* [Task brief]
Give back exactly the lines of the material below, starting with the line with "The width and" and going on through the line with "Click the Beautify link".

* [Input records]
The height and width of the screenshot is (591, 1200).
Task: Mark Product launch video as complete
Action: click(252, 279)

---

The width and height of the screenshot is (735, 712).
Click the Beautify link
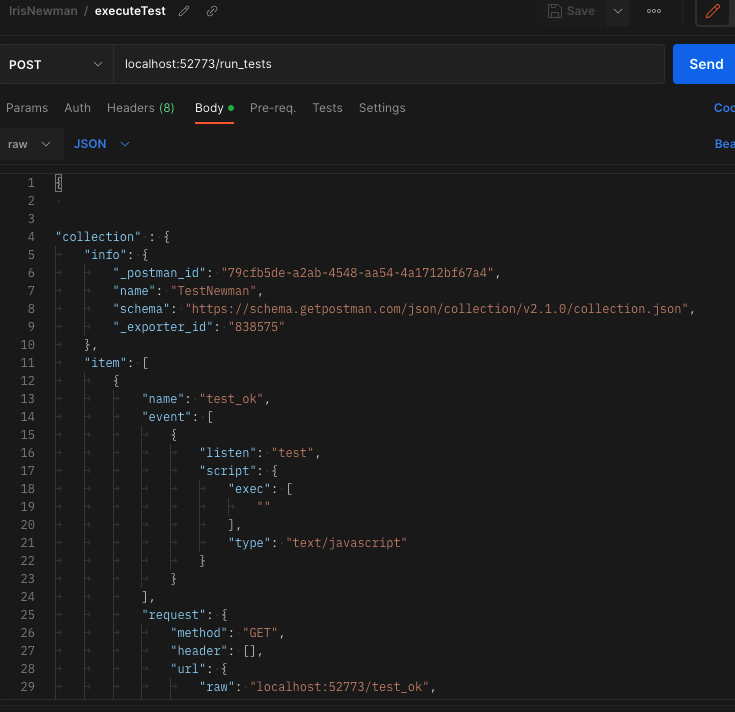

* [Finished task]
The width and height of the screenshot is (735, 712).
Click the Beautify link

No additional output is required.